At birth, we thus have a pass (I’ll call it a Dickinson pass) for initially involuntarily “coming” to this “great stage of fools.”  Does the pass, though, end as life continues?

Wagering Life or Hastening Death?

            Though we have our initial pass, are we fools if we continue the course, especially as we learn more about life’s brevity and potential pitfalls? Shakespeare considers this question more than once.  For example, Constance in King John reflects upon death as possibly desirable even while recognizing its awful stench:   
         
            Death, death. O, amiable, lovely death!                            
            Thou odoriferous stench! Sound rottenness!                      
            Arise forth from the couch of lasting night,                    
            Thou hate and terror to prosperity,                             
            And I will kiss thy detestable bones,                           
            And put my eyeballs in thy vaulty brows,                        
            And ring these fingers with thy household worms,                
            And stop this gap of breath with fulsome dust,                  
            And be a carrion monster like thyself.                          
            Come, grin on me, and I will think thou smil'st                
            And buss thee as thy wife! Misery's love,                       
            O, come to me![5] 

But, in truth, can we unfoolishly wish hastened death as a better end in itself?  Shakespeare reminds us that there is an unproved assumption lurking in Constance’s lines: death is a state of painless sleep.  But how do we know this?  Maybe death is filled with endless nightmarish dreams?  Thus, Hamlet says instead:

. . . that sleep of death [and] what dreams may come                 
When we have shuffled off this mortal coil                  
Must give us pause.[6]

He also recognizes:

. . . that the dread of something after death,                    
The undiscovered country, from whose bourn                      
No traveler returns, puzzles the will,                         
And makes us rather bear those ills we have                     
Than fly to others that we know not of[.][7]

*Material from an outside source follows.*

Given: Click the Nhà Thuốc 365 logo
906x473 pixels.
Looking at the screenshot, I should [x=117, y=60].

Similarly, Claudio in Measure For Measure, fears that death is worse than life:

            Ay, but to die, and go we know not where,
            To lie in cold obstruction and to rot,                       
            This sensible warm motion to become                             
            A kneaded clod; and the delighted spirit                        
            To bathe in fiery floods, or to reside                           
            In thrilling region of thick‑ribbèd ice,                        
            To be imprisoned in the viewless winds                         
            And blown with restless violence round about                    
            The pendent world; or to be worse than worst                    
            Of those that lawless and incertain thought                     
            Imagine howling, 'tis too horrible.                              
            The weariest and most loathèd worldly life                      
            That age, ache, penury, and imprisonment                       
            Can lay on nature is a paradise                                 
            To what we fear of death.[8]

No less frightening perhaps, this worseness of death need not be a worseness of continuous nightmares or writing pain. As Nabokov’s John Francis Shade reminds us, what if death is a state of awful disorientation and loneliness?

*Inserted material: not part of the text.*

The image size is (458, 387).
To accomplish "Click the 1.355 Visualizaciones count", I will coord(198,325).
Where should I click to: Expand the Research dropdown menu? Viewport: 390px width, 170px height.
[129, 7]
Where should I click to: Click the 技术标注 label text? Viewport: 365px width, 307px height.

                            What if you are tossed
Into a boundless void, your bearings lost,
Your spirit stripped and utterly alone,
Your task unfinished, your despair unknown . . . [?][9]

If hastened death isn’t clearly a better end in itself, shouldn’t we therefore clearly choose life? 

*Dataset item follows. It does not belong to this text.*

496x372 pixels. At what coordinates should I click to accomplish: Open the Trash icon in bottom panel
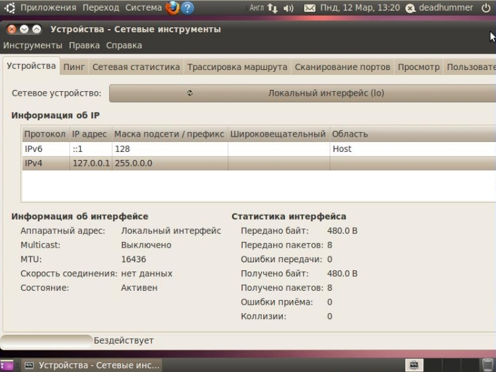487,365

Possible Right Choice or Hopeless Dilemma?

But is the choice really that clear?   Since life holds its surprises, too, aren’t we caught between the horns of a dilemma forcing choice of possible hell either way?  Though hastened death isn’t clearly a better end in itself, how can we say that unpredictable life fares any better?  How can we know choosing life won’t prove hellish?  History is replete with horror.

I think Hamlet’s and Claudio’s lines give guidance here.  Knowledge is power.  We are familiar with life’s experiences.  We can also learn from those who have gone before us in life.  We lack such power in Hamlet’s “undiscovered country, from whose bourn/ No traveler returns.”  Having at least some known power in life, wouldn’t reason choose known power over death’s uncertainties where one may be tossed helpless into Shade’s “boundless void,” Hamlet’s endless nightmare, or worse?

It’s hard to see how the mere logical possibility of luxuriant death changes such a calculus. Wouldn’t we, for example, consider it foolish to slit one’s throat solely because it’s logically possible that death is luxurious?  When spouting mere logical possibilities, don’t we have to include negative possibilities as well?  Again, it’s logically possible we’ll end up Shade’s “boundless void,” Hamlet’s endless nightmare, or somewhere worse after life.  Even meager imaginations can cancel every good logical possibility with at least one negative one.  Shouldn’t this cancel choosing death in such cases? Put another way, as long as death is reasonably at bay, why should we ever leap toward its uncertainties in lieu of experience we at least partially know and might thus improve on both private and public levels?[10]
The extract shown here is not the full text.